Figure 6

Role of URE1 in the transcriptional activity of EhrabB. (A) Schematic representation of the EhrabB promoter region analyzed and its putative cis-acting consensus sequences (boxes). (B) Left, schematic representation of the relevant features of the plasmids used for promoter activity assays. EhrabB, 5'-flanking fragments of EhrabB, containing -428 (pRab428), -415 (pRab415) (without the URE1-like sequence), and -369 (pRab369) nt from the first transcription initiation site.Right, CAT activities obtained from trophozoites transfected with constructions showed at left. Activities are relative to that obtained with actin promoter gene, used as positive control. Each bar corresponds to the average of CAT activities ± S.D. representative of three independent experiments performed by duplicate. (C) EMSA using the ³²P-labeled sequences URE1 from EhrabB (URE1 EhrabB) or from hgl5 (URE hgl5) gene promoters as probes and 30 μg of trophozoite nuclear extracts (NE).

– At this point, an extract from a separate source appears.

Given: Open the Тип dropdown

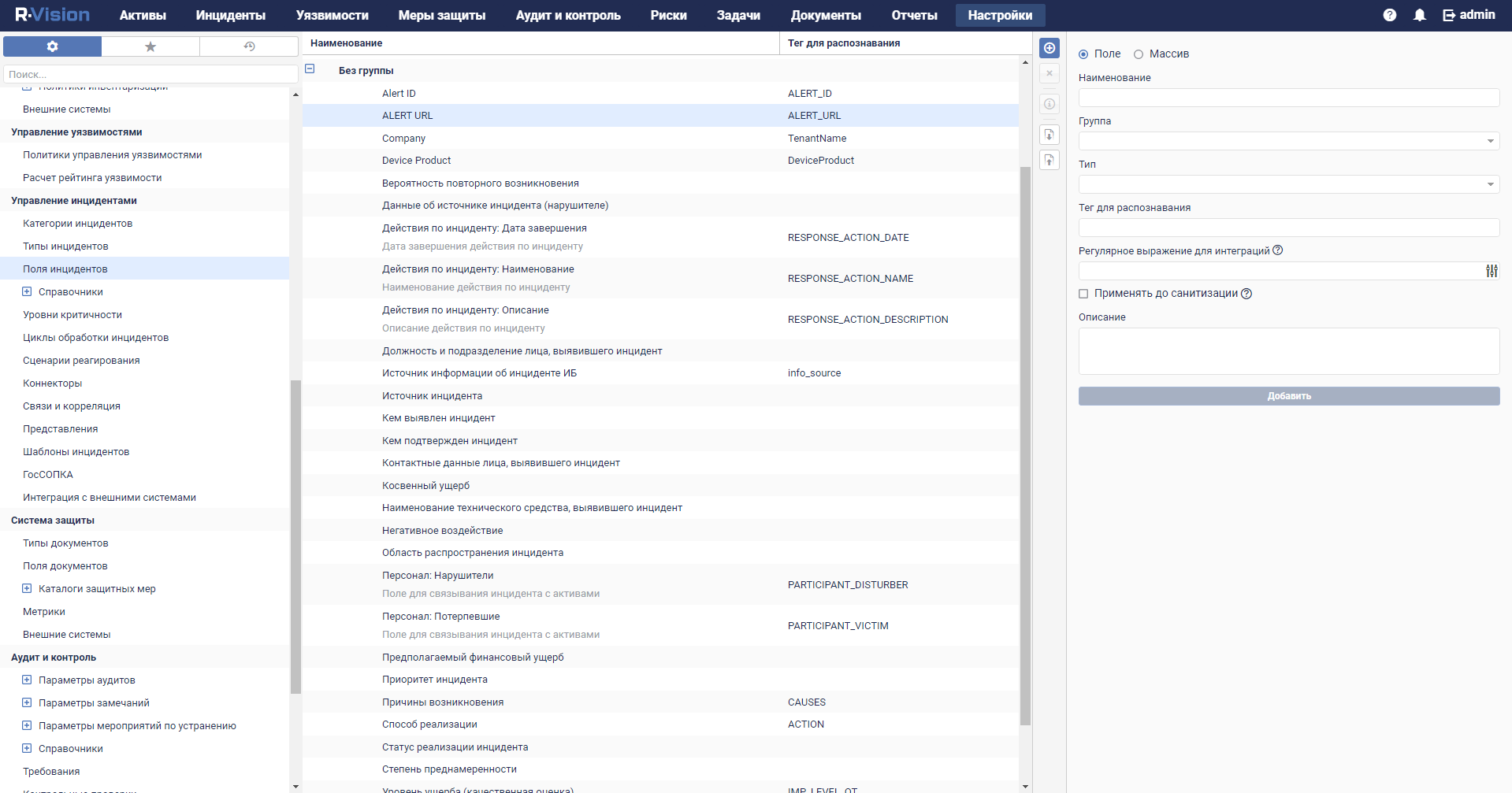Looking at the screenshot, I should 1288,184.
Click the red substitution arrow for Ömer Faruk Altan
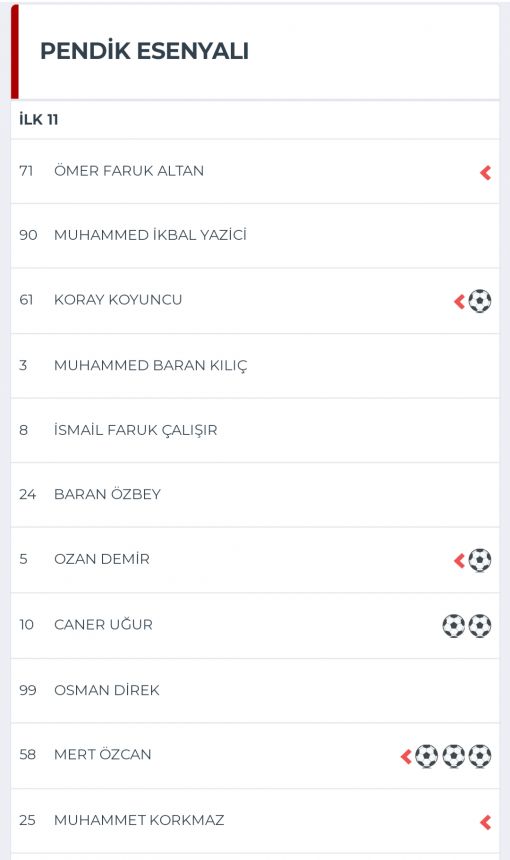This screenshot has height=860, width=510. (x=485, y=173)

Lanes 1–5, EMSA using the URE1 sequence from EhrabB as a probe. Lane 1, free probe. Lane 2, no competitor. Lane 3, specific competitor (SC) (150-fold excess of the same cold fragment). Lane 4, URE1 from the hgl5 gene promoter used as competitor (URE1^C) (150-fold excess). Lane 5, unspecific competitor (UC) (150-fold excess of a mingled oligonucleotide with similar composition). Lanes 6–8, EMSA using the URE1 sequence from hgl5 as a probe. Lane 6, no competitor. Lane 7, unspecific competitor (UC) (150-fold excess of a mingled oligonucleotide with similar composition). Lane 8, free probe. Arrowheads indicate the two DNA-protein complexes formed by probe-nuclear extracts interaction.